## TASK BRIEF
Return the line containing "Expand the Columns: Performance dropdown" and every line beneath it through the end of the entries below, unchanged. Pictures stay out.
────────
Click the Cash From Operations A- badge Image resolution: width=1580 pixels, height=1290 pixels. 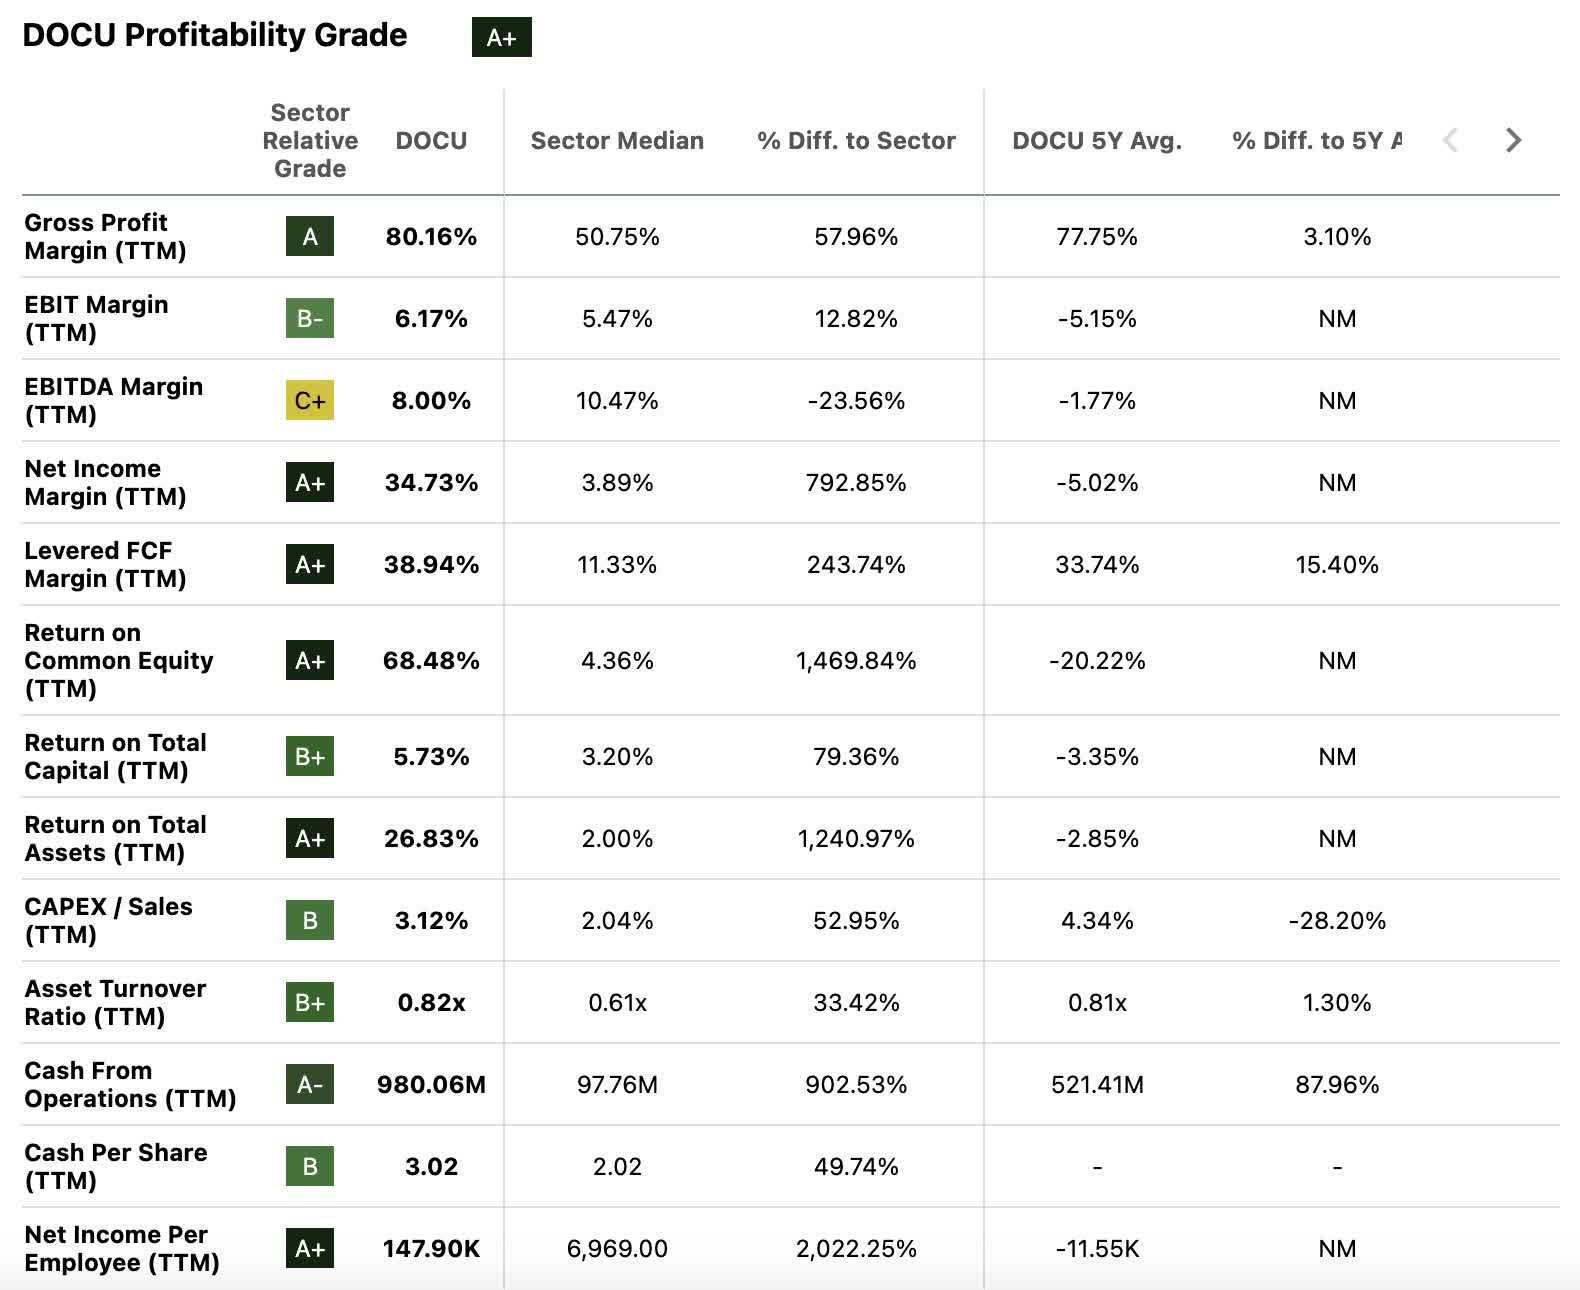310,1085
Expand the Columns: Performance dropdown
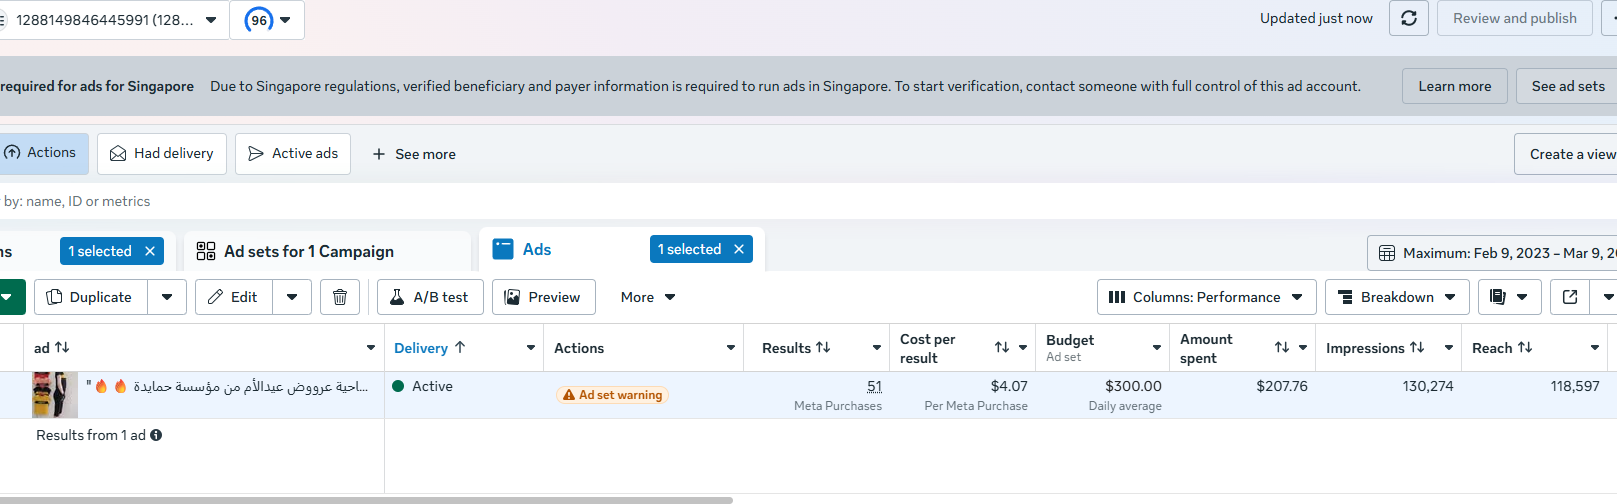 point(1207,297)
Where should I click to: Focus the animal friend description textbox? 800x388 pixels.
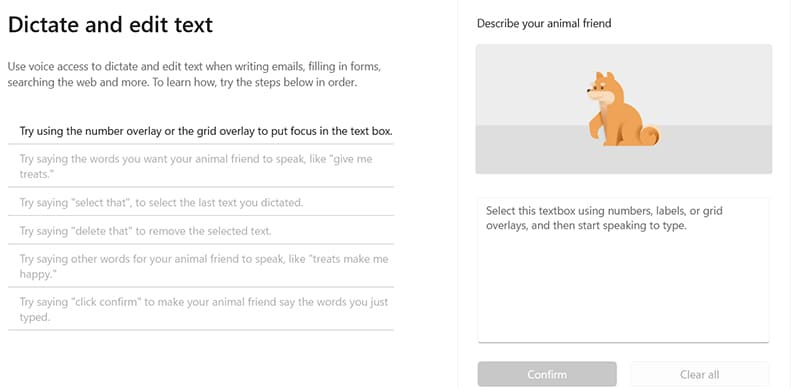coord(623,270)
────────
## RESPONSE TO THIS EXERCISE
Expand the Columns: Performance dropdown
 point(1207,297)
Where should I click to: Focus the animal friend description textbox? 800x388 pixels.
coord(623,270)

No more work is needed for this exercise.